D'un point de vue général, ces mesures traduisent une telle remise en cause des fondements de notre politique familiale que votre commission des Affaires sociales ne peut que les rejeter.

Votre commission considère notamment que la mise sous condition de ressources est absolument inacceptable, son adoption ne pouvant avoir que des conséquences dramatiques pour notre pays.

Par ailleurs, malgré les aménagements apportés par l'Assemblée nationale, le dispositif concernant l'AGED reste profondément inéquitable, comme le démontre le rapport de notre collègue Jacques Machet.

Le refus de la mise sous condition de ressources des allocations familiales est pour votre commission une question de principe

Comme l'a souligné le président de la CNAF, M. Jean-Paul Probst, lors de son audition par votre commission le 16 octobre 1997, cette mesure remet en cause le principe selon lequel toute contribution ouvre un droit. A cet égard, on peut parler d'une véritable rupture du contrat social instauré au lendemain de la seconde guerre mondiale.

Cette évolution ne peut que provoquer l'exclusion d'un nombre croissant de la population du fait de la non revalorisation du plafond à l'égard de votre système de protection sociale.

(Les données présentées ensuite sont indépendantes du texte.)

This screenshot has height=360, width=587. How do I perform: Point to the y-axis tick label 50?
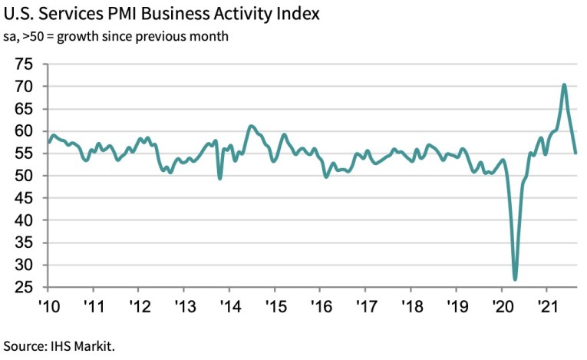(23, 176)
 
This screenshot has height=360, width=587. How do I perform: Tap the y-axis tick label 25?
(23, 287)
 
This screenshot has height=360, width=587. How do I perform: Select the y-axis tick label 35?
(23, 243)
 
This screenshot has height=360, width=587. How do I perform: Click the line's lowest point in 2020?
(515, 279)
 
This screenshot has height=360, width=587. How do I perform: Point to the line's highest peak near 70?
(564, 85)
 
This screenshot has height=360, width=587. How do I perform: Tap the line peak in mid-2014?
(250, 126)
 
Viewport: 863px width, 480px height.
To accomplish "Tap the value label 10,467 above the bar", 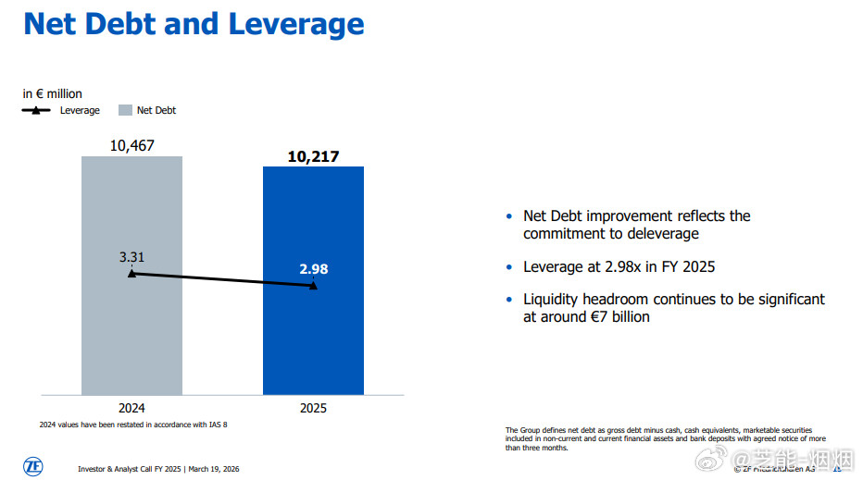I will [x=131, y=145].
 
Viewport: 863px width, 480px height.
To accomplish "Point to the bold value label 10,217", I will [x=313, y=156].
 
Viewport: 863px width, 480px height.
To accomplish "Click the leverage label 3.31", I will [x=131, y=256].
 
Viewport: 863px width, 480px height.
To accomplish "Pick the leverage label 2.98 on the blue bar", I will [x=313, y=269].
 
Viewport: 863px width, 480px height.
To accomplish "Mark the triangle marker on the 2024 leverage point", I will [x=131, y=274].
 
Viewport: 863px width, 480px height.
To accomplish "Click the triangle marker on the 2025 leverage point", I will [x=313, y=286].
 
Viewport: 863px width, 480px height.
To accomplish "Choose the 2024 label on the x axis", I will [x=131, y=408].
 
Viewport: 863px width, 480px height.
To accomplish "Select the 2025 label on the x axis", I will [x=313, y=408].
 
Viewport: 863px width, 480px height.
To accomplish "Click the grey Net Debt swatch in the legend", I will [x=125, y=111].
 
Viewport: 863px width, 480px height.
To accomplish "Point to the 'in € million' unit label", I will [x=53, y=93].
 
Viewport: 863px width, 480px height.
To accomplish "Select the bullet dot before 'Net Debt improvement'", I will [x=508, y=216].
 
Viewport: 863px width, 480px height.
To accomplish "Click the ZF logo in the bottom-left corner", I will [x=32, y=466].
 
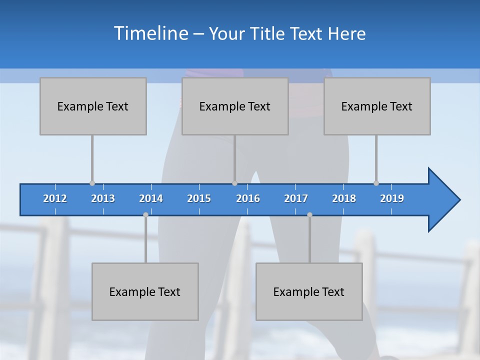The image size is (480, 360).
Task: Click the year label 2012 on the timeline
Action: (x=55, y=198)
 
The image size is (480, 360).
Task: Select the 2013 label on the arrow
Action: (x=103, y=198)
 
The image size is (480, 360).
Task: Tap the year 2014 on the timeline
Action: (x=151, y=198)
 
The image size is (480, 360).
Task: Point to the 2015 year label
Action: (x=199, y=198)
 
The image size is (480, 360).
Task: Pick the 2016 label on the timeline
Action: (x=248, y=198)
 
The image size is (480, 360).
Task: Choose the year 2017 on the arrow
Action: (x=296, y=198)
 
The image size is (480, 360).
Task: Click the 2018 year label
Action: (x=344, y=198)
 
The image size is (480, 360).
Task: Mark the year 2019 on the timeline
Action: (x=392, y=198)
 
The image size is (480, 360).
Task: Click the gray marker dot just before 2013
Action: (x=92, y=184)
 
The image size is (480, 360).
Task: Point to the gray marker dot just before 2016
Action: (x=234, y=184)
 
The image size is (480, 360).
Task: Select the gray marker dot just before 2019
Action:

En outre, un tel principe pourrait alors être étendu à d'autres branches comme l'assurance maladie. Or la sécurité sociale n'a pas vocation à se substituer à la politique fiscale.

Outre son impact prévisible, à moyen et long termes, sur le taux de natalité dans notre pays , la mise sous condition de ressources, décidée par le Gouvernement, accroît donc le risque de voir les classes moyennes se détourner d'une protection sociale dont elles ne percevraient plus les prestations et ne distingueraient plus le bien-fondé.

Par ailleurs, le dispositif proposé par le Gouvernement générera des effets de seuils insupportables. Les augmentations de salaire dans certaines familles pourront se traduire par une diminution du niveau de vie du fait de la suppression des allocations familiales.

Même si le Gouvernement met en place un dispositif de " lissage ", la complexité du système rendra ce dispositif ingérable pour les caisses d'allocations familiales qui traitent déjà 25 prestations différentes et qui attendent depuis plusieurs années des mesures de simplification.

Par ailleurs, les revenus sont de plus en plus aléatoires dans le contexte économique et social actuel et nul est à l'abri d'événements tels que le chômage, le divorce, le veuvage, etc. De nombreuses familles risquent ainsi " du jour au lendemain " de se retrouver confrontées à des problèmes de ressources dramatiques.

Parmi les nombreux effets pervers de cette mesure, on peut encore citer la pénalisation du travail féminin (on risque de faire peser sur les femmes qui travaillent la responsabilité du franchissement du seuil fatidique) et des couples mariés par rapport à ceux qui ne le sont pas : un couple vivant en union libre bénéficiera en pratique de seuils doublés par rapport à ceux d'un couple marié.

Les raisons pour lesquelles votre commission des Affaires sociales rejette solennellement les mesures proposées par le Gouvernement en matière familiale sont développées dans le rapport de M. Jacques Machet, consacré à la politique de la famille (tome II).